---- Records for this task

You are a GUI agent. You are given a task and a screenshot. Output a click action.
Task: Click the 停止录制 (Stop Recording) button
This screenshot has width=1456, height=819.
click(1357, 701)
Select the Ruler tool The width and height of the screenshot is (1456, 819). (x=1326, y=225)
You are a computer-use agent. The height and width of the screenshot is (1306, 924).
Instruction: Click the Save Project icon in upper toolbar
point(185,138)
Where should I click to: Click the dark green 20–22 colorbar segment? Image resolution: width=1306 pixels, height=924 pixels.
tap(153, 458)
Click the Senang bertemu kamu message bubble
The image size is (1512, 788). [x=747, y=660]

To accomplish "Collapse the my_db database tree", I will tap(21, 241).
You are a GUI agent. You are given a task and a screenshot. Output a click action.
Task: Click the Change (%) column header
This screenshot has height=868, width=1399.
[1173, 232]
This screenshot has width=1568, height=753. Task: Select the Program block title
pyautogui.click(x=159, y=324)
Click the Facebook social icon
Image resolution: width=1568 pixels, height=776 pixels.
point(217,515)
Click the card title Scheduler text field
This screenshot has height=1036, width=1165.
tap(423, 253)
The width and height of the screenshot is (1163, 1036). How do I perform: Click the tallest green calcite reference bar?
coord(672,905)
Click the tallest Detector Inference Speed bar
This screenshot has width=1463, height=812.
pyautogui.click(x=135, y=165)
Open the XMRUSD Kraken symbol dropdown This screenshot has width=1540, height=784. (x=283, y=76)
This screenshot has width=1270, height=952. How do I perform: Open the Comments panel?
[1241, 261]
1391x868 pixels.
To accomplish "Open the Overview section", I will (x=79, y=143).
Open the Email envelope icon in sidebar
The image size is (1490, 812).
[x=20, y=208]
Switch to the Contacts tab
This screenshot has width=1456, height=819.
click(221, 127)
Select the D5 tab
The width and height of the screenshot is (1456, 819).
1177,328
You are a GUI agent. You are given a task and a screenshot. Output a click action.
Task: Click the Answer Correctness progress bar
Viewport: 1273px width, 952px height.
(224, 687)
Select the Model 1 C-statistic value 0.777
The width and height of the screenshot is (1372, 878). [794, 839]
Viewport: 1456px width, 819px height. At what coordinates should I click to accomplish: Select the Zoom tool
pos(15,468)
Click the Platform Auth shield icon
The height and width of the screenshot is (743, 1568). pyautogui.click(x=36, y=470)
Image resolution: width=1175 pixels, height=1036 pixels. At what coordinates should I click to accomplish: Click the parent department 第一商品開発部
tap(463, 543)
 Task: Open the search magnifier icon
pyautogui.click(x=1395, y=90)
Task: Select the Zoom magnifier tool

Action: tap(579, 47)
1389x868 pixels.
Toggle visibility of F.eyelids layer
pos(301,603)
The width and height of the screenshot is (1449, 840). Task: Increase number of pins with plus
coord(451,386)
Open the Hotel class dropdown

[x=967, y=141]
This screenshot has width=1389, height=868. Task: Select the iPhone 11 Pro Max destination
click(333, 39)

--------

**Your assignment:** Exactly repeat the lines from the line that contains "Switch to the Contacts tab" to the end of the entries, both included, and leave out all other lines.

**Exercise solution:**
Switch to the Contacts tab
This screenshot has width=1456, height=819.
click(221, 127)
Select the D5 tab
The width and height of the screenshot is (1456, 819).
1177,328
You are a GUI agent. You are given a task and a screenshot. Output a click action.
Task: Click the Answer Correctness progress bar
Viewport: 1273px width, 952px height.
(224, 687)
Select the Model 1 C-statistic value 0.777
The width and height of the screenshot is (1372, 878). [794, 839]
Viewport: 1456px width, 819px height. At what coordinates should I click to accomplish: Select the Zoom tool
pos(15,468)
Click the Platform Auth shield icon
The height and width of the screenshot is (743, 1568). pyautogui.click(x=36, y=470)
Image resolution: width=1175 pixels, height=1036 pixels. At what coordinates should I click to accomplish: Click the parent department 第一商品開発部
tap(463, 543)
 Task: Open the search magnifier icon
pyautogui.click(x=1395, y=90)
Task: Select the Zoom magnifier tool

Action: tap(579, 47)
1389x868 pixels.
Toggle visibility of F.eyelids layer
pos(301,603)
The width and height of the screenshot is (1449, 840). Task: Increase number of pins with plus
coord(451,386)
Open the Hotel class dropdown

[x=967, y=141]
This screenshot has width=1389, height=868. Task: Select the iPhone 11 Pro Max destination
click(333, 39)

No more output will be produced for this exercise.